Core–shell catalysts consisting of nanoporous cores for oxygen reduction reaction

Abstract

A comprehensive experimental study was conducted on the dealloying of PdNi₆ nanoparticles under various conditions. A two-stage dealloying protocol was developed to leach >95% of Ni while minimizing the dissolution of Pd. The final structure of the dealloyed particle was strongly dependent on the acid used and temperature. When H₂SO₄ and HNO₃ solutions were used in the first stage of dealloying, solid and porous particles were generated, respectively.
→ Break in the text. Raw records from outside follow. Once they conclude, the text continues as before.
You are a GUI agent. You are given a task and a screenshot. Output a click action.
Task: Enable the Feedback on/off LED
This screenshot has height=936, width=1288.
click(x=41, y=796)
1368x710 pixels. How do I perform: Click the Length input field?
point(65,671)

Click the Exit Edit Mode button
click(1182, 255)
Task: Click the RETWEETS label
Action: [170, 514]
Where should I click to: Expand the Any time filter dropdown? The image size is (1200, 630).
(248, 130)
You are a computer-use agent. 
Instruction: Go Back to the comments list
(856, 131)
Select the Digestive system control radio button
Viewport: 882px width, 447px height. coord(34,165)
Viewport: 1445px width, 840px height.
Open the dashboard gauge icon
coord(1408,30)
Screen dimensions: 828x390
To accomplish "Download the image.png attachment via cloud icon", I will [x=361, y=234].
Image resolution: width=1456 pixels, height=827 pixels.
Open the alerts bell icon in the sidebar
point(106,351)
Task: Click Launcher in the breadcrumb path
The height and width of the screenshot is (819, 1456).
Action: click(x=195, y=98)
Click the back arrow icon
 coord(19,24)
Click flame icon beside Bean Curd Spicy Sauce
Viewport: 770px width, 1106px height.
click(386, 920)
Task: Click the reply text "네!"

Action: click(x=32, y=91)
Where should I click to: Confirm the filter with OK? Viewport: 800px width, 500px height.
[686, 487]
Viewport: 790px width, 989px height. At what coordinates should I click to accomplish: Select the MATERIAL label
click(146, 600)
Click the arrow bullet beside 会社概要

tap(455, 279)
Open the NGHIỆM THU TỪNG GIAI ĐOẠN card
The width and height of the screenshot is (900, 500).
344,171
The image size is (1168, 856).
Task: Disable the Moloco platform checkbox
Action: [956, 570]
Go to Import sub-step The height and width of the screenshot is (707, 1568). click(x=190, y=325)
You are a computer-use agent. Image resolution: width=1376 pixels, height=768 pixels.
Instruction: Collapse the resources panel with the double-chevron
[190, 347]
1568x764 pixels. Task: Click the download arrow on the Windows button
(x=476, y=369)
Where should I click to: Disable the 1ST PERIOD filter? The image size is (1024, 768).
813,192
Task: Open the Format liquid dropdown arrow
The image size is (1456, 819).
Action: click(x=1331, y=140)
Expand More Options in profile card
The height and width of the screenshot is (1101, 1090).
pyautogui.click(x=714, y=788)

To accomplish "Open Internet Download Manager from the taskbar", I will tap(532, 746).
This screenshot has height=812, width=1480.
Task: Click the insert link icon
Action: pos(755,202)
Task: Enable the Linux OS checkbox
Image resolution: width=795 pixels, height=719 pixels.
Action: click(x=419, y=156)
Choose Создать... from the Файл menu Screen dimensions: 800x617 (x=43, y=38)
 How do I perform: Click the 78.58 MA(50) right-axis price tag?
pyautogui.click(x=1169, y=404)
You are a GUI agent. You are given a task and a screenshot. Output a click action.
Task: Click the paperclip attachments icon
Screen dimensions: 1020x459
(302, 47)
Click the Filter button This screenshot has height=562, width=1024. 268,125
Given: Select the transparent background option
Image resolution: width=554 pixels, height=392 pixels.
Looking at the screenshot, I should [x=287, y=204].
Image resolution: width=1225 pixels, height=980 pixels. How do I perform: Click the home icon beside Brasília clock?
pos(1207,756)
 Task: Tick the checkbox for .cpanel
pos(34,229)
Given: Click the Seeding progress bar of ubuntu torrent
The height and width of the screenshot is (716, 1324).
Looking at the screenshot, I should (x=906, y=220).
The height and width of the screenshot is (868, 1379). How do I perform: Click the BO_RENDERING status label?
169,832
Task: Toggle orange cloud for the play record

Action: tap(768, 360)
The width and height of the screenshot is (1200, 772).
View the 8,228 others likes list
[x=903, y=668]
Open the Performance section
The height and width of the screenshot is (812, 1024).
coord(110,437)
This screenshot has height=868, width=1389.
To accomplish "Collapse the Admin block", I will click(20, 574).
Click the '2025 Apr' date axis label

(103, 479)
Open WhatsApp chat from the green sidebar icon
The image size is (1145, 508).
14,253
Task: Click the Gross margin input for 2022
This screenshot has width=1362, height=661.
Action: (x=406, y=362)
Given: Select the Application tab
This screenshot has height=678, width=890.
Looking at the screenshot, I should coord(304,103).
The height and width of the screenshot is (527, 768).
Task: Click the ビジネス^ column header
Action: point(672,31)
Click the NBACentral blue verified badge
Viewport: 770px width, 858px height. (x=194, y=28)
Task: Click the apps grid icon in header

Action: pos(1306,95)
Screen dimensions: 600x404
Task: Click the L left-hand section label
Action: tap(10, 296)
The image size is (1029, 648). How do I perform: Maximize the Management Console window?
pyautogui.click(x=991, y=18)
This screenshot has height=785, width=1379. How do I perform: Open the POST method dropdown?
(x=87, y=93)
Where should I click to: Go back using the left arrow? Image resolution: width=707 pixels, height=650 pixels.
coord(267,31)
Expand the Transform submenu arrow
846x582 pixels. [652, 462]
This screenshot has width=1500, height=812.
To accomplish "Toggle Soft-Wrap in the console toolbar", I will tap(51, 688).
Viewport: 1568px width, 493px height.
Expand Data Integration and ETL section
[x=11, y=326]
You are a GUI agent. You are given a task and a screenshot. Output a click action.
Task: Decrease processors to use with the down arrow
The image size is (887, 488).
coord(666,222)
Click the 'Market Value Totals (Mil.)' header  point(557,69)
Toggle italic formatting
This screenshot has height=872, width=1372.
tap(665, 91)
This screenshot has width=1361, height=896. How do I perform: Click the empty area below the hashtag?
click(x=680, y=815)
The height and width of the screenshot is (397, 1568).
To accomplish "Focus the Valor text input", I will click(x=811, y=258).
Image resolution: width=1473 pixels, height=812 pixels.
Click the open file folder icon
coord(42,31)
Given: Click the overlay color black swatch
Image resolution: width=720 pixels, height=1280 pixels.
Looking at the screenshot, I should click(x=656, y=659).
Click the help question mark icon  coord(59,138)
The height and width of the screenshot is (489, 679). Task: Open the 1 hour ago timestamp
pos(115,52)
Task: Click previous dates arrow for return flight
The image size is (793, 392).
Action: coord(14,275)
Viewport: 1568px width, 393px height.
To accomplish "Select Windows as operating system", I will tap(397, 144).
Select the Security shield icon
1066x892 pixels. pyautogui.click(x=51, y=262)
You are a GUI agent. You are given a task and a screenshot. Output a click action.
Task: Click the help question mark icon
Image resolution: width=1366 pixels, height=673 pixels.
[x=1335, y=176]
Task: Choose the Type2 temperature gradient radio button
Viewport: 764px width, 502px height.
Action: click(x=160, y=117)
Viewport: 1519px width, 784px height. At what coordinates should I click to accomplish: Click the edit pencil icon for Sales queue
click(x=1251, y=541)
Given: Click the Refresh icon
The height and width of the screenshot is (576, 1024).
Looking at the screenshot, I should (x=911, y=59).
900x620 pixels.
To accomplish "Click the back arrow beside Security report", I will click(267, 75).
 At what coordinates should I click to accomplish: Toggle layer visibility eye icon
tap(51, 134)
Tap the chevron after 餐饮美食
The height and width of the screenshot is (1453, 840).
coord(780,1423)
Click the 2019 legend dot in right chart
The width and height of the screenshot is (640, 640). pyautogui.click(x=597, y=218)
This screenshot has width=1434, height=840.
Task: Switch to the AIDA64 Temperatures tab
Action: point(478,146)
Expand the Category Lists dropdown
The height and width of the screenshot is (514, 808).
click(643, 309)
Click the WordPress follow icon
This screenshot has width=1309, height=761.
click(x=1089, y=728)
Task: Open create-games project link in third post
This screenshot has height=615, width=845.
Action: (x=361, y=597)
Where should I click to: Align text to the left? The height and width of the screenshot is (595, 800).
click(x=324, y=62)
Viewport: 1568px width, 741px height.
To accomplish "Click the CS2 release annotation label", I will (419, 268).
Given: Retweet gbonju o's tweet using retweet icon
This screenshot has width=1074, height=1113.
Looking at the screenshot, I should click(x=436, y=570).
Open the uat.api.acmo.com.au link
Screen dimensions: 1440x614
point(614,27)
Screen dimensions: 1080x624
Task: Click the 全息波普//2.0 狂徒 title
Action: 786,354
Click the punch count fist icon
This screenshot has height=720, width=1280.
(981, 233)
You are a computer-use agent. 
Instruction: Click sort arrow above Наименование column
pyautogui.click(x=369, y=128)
The porous particles have a 3-fold higher electrochemical surface area per Pd mass than the solid ones. The dealloyed PdNi₆ nanoparticles were then used as a core material for the synthesis of core–shell catalysts. These catalysts were synthesized in gram-size batches and involved Pt displacement of an underpotentially deposited (UPD) Cu monolayer. The resulting materials were characterized by scanning transmission electron microscopy (STEM) and in situ X-ray diffraction (XRD). The oxygen reduction reaction (ORR) activity of the core–shell catalysts is 7-fold higher than the state-of-the-art Pt/C. The high activity was confirmed by a more than 40 mV improvement in fuel cell performance with a Pt loading of 0.1 mg cm⁻² by using the core–shell catalysts.